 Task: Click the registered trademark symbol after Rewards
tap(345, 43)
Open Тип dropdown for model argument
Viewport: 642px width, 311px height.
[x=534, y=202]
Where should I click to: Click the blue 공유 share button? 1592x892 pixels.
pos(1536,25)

...

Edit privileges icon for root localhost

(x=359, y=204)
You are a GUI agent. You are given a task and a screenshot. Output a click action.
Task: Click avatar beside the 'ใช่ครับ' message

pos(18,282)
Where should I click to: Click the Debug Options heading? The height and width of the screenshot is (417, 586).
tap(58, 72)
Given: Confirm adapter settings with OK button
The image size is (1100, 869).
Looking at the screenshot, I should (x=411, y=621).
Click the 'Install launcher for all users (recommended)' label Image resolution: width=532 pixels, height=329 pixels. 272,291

...

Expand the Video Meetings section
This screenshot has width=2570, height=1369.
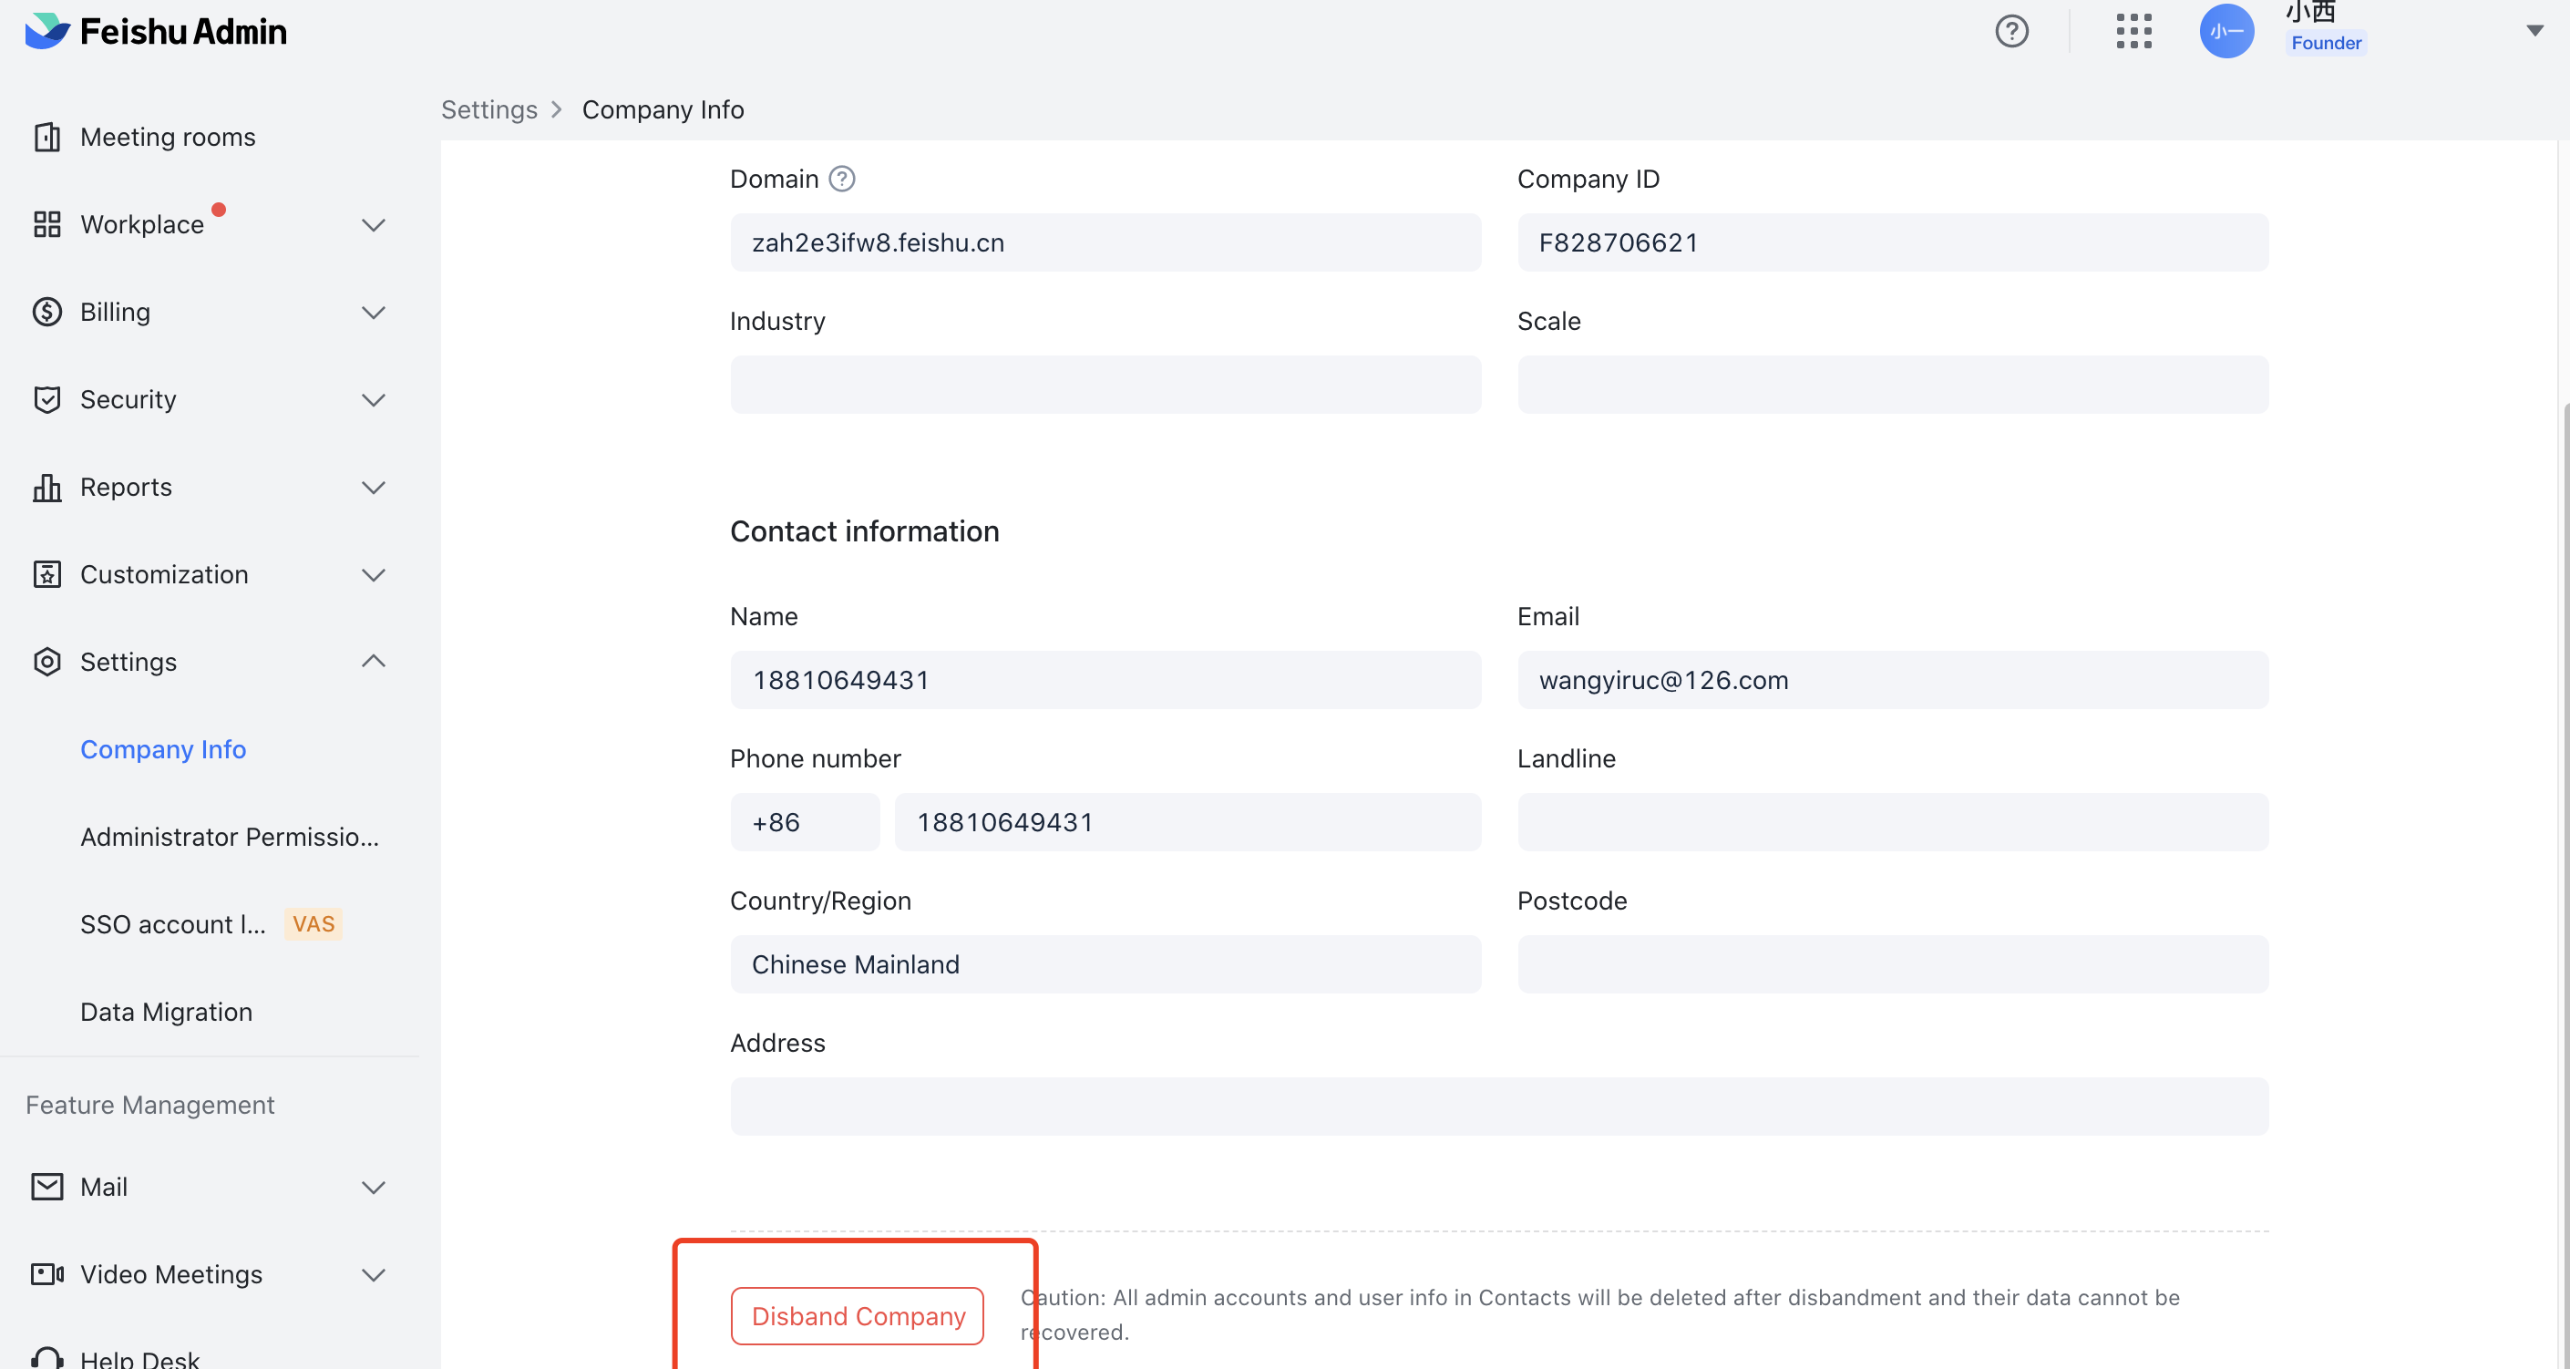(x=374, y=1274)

CHALLENGE:
Where does the string "height" appear in the rows above? Copy every row that contains it.

RIGHT ANSWER:
Viewport: 642px width, 311px height.
Where should I click to: Click the Debug Options heading? The height and width of the screenshot is (417, 586).
Click the 'Install launcher for all users (recommended)' label Image resolution: width=532 pixels, height=329 pixels. 272,291
This screenshot has width=2570, height=1369.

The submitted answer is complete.